I used the formula for distance between two points in a plane to get: $$d=\sqrt{x^{2}+\frac{256}{3x^{6}}}$$ And this is where I cannot come up with how to proceed. I tried calculus but the first derivative of $d(x)$ is fairly ugly expression... A few techniques on how to handle problems on maxima and minima with(out) using calculus would be really useful.
On
HINT:
Searching a minimum value for $d^2$. I would say - in point minimum for $d^2$ will be minimized too 'd'.
On
We give a non-calculus approach. It is in my opinion a fair bit harder than the calculus way.

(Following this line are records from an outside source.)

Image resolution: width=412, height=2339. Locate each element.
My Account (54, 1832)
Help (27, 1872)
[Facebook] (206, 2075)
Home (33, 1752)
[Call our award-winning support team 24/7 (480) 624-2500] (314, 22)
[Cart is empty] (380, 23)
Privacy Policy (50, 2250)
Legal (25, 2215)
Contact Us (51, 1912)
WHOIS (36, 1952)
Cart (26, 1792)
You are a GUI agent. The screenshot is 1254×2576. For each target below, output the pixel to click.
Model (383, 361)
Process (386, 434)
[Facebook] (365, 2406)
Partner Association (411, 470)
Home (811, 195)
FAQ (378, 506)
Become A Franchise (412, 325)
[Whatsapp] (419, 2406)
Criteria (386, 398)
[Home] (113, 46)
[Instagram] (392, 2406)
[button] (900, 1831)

We want to minimize $x^2+\frac{256}{3x^6}$, or equivalently $$\frac{x^2}{3}+\frac{x^2}{3}+\frac{x^2}{3}+\frac{256}{3x^6}.$$ By the arithmetic mean geometric mean inequality (AM/GM) we have $$\frac{1}{4}\left( \frac{x^2}{3}+\frac{x^2}{3}+\frac{x^2}{3}+\frac{256}{3x^6} \right)\ge \sqrt[4]{\frac{x^2}{3}\cdot \frac{x^2}{3}\cdot\frac{x^2}{3}\cdot \frac{256}{3x^6}}\tag{1}$$ with equality when all the terms on the left are equal. The right-hand side of (1) is $\frac{4}{3}$. Equality is achieved when $\frac{x^2}{3}=\frac{256}{3x^6}$, that is, when $x=\pm 2$.
We conclude that the square of the distance has minimum value $\frac{16}{3}$.
Hint:
Note that the value of $x$ that minimize $d$ minimimize also $d^2=x^2+\dfrac{2^8}{3x^6}=f$ and the derivative is $f'= 2x-\dfrac{2^9}{x^7}$.